RAW DATA: Begin

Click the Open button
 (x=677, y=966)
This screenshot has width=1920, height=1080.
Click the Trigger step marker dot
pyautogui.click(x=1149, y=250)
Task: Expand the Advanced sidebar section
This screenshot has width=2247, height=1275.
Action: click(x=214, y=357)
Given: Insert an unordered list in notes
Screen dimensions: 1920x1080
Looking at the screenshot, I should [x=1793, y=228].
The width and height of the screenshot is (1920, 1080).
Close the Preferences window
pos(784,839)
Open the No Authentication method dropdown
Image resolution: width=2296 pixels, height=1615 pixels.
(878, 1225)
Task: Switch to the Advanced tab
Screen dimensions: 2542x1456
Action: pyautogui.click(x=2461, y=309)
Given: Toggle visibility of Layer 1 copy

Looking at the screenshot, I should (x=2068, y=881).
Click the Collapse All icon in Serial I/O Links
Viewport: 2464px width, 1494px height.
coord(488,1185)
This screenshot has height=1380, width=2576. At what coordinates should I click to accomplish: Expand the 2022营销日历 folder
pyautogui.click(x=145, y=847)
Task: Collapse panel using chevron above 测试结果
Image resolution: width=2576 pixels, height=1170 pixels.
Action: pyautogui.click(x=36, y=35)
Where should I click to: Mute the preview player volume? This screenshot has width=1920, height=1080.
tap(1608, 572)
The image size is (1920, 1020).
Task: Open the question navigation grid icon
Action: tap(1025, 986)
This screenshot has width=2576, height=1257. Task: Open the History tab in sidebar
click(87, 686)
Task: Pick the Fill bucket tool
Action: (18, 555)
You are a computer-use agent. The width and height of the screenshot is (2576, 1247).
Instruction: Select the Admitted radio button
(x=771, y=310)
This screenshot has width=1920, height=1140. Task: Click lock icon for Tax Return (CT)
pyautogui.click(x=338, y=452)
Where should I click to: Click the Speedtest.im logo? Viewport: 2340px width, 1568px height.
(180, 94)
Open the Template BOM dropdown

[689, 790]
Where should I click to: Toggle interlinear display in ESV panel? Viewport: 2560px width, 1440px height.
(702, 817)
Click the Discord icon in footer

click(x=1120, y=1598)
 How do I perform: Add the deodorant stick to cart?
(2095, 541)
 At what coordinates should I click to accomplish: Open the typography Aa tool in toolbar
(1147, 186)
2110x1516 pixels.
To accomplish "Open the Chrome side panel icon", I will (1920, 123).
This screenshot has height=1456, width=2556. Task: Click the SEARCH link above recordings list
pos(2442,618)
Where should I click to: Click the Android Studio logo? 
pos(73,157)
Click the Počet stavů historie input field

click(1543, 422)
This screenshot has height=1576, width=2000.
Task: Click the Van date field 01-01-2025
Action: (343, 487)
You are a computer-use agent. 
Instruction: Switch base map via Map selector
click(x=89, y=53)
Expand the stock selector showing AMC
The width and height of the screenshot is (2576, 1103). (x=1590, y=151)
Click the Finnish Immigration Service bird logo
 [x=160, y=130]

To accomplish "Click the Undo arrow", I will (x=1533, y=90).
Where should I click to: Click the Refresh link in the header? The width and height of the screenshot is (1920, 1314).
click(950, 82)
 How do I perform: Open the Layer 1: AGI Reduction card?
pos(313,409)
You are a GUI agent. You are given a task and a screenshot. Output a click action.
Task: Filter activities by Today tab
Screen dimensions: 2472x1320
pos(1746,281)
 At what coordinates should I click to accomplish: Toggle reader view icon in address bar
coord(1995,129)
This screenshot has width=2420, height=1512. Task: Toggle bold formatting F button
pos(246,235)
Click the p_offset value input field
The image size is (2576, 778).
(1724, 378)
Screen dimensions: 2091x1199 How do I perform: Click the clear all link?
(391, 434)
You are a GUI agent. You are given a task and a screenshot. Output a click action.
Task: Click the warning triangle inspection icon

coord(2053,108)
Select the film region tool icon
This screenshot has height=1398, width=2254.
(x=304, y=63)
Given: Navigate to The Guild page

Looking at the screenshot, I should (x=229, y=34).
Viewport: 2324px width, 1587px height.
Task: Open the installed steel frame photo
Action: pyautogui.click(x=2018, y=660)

RAW DATA: End

**DIRECTIONS FOR THIS TASK**:
Lines that hold "will" are the ones to copy, so pick each out from the data.

**REPLY**:
To accomplish "Open the Chrome side panel icon", I will (1920, 123).
To accomplish "Click the Undo arrow", I will (x=1533, y=90).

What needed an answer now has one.